## BLOC DE TEXTE:
Tout au long de l’histoire, les civilisations ont été confrontées à des crises alimentaires qui ont mis à l’épreuve leur résistance et leur ingéniosité. En période de sécheresse, de famine et de pénurie, les dirigeants ont eu recours à diverses stratégies pour assurer la survie de leur peuple.
Ces méthodes reflètent souvent une profonde compréhension de l’importance de la préparation, de la compassion et de la gestion des ressources. Si certaines solutions étaient fondées sur la prévoyance et le sens pratique, d’autres ont démontré la capacité de l’ingéniosité humaine à s’adapter aux circonstances les plus difficiles.
Voyons comment les sociétés de la Chine ancienne ont réagi aux pénuries alimentaires et quel a été l’impact durable de leurs efforts.
Stocker les céréales en prévision d’une future famine
Lorsque le duc Fan Zhongxuan était magistrat du comté de Xiangcheng, il a été confronté à une longue sécheresse et a estimé qu’il y aurait une pénurie alimentaire l’année suivante. Il a convoqué tous les navires marchands du comté et a persuadé leurs propriétaires.
« Ce comté va manquer de nourriture, alors vous les marchands, stockez vos céréales dans le temple bouddhiste. Quand il y aura une pénurie de céréales, je les vendrai aux gens pour vous », proposa-t-il aux propriétaires des navires marchands. Les navires marchands suivirent les instructions de Fan Zhongxuan et continuèrent à transporter des céréales.
Au printemps de l’année suivante, les céréales stockées dans le comté dépassaient les cent mille ducats (une forme de monnaie ancienne). Peu de temps après, une famine a frappé les comtés voisins, mais ce comté n’a pas été touché. Grâce à l’abondance des céréales, les prix sont restés raisonnables et la société est restée stable, largement épargnée par la crise qui a frappé les régions environnantes.
Utiliser un entrepôt social pour assurer une distribution équitable des denrées alimentaires
Sous la dynastie Qing, Zhu Xi a mis en place à Jianzhou un système connu sous le nom d’entrepôt social, conçu pour équilibrer l’offre et la demande de céréales. Les familles pauvres pouvaient emprunter des céréales à l’entrepôt pendant l’été, sachant qu’elles devaient rembourser les deux dixièmes de la somme empruntée pendant l’hiver.
Cela permettait à la communauté d’avoir accès à la nourriture pendant les mois les plus maigres. Toutefois, pour aider les gens, les années de mauvaises récoltes, le taux d’intérêt était réduit de moitié et, en cas de catastrophe, il était entièrement supprimé, offrant ainsi une bouée de sauvetage à ceux qui en avaient le plus besoin.

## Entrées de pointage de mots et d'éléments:
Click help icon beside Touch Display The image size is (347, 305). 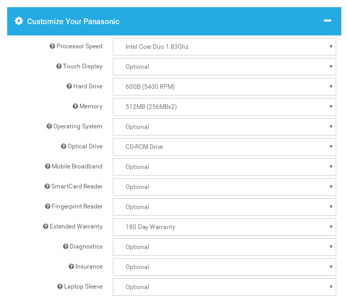59,66
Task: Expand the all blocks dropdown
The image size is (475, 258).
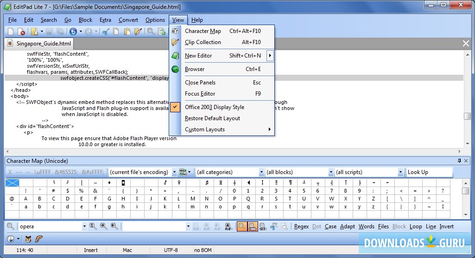Action: point(299,172)
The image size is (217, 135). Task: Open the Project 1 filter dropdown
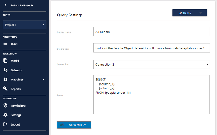25,25
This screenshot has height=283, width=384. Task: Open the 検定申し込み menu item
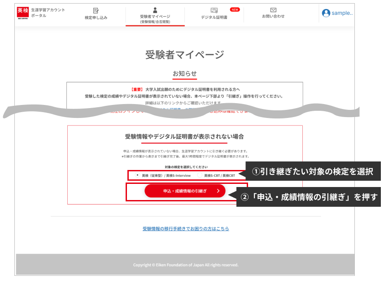click(x=96, y=17)
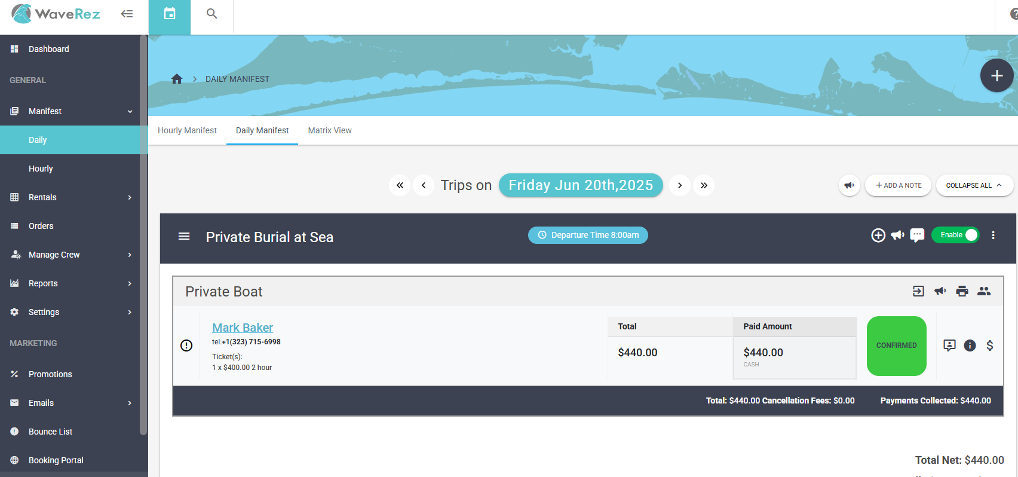Click the print icon for Private Boat

[962, 291]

## ÉNONCÉ DU PROBLÈME:
Extrayez sans rien modifier le passage du texte sur les pénuries alimentaires de la Chine ancienne qui débute aux mots « Cela permettait à » et s'achève après les mots « le plus besoin. ».

## SOLUTION DU PROBLÈME:
Cela permettait à la communauté d’avoir accès à la nourriture pendant les mois les plus maigres. Toutefois, pour aider les gens, les années de mauvaises récoltes, le taux d’intérêt était réduit de moitié et, en cas de catastrophe, il était entièrement supprimé, offrant ainsi une bouée de sauvetage à ceux qui en avaient le plus besoin.